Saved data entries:
########

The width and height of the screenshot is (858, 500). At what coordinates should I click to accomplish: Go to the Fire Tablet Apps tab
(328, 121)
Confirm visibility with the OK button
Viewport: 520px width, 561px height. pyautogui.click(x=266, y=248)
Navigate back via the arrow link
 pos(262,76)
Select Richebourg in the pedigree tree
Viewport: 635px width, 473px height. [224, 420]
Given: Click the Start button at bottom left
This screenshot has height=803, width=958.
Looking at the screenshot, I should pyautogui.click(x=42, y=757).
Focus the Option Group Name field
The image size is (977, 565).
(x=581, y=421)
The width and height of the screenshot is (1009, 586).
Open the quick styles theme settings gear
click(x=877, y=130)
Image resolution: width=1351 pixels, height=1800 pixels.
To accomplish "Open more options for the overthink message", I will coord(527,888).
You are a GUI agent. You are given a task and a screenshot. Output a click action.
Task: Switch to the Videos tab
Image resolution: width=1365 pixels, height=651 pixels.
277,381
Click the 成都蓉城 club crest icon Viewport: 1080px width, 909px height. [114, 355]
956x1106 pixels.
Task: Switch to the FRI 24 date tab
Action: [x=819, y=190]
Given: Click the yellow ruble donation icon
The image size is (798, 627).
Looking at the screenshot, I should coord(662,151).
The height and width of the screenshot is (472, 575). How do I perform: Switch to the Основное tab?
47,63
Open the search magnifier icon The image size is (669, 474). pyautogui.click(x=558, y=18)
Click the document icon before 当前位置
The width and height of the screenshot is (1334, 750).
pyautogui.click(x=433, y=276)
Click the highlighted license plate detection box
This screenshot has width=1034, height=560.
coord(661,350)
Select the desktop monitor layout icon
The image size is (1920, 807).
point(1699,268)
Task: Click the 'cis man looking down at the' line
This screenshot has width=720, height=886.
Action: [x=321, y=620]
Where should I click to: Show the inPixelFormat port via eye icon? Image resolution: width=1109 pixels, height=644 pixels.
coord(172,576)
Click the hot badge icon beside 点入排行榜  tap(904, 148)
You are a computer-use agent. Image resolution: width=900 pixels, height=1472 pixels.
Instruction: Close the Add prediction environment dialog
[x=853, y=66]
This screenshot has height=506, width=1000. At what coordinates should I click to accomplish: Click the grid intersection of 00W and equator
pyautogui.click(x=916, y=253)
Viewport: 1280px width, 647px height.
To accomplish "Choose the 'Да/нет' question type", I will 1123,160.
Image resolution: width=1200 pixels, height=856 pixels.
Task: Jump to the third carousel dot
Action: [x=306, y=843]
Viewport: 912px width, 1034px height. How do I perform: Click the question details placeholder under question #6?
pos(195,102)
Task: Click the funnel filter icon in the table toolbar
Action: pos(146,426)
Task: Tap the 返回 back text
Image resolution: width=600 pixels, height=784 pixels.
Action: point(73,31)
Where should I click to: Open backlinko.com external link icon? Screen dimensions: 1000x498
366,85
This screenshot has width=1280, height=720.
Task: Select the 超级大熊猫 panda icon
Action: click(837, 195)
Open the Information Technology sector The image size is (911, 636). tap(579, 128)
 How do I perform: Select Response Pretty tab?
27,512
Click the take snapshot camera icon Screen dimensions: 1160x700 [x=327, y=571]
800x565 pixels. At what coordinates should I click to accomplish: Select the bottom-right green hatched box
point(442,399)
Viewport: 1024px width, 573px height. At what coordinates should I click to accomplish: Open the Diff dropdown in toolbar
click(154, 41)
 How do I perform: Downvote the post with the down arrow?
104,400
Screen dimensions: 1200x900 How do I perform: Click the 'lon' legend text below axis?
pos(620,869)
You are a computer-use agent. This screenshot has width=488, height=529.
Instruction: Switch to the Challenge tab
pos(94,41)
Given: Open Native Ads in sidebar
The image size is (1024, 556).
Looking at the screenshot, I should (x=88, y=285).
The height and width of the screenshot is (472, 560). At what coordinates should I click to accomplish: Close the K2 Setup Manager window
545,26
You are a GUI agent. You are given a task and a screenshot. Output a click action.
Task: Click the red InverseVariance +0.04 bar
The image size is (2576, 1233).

########

__WORK REQUEST__:
Begin with the line containing "The height and width of the screenshot is (472, 560)." and repeat each line exactly until the records above end.

__SOLUTION FOR THIS EXERCISE__:
The height and width of the screenshot is (472, 560). At what coordinates should I click to accomplish: Close the K2 Setup Manager window
545,26
You are a GUI agent. You are given a task and a screenshot. Output a click action.
Task: Click the red InverseVariance +0.04 bar
The image size is (2576, 1233).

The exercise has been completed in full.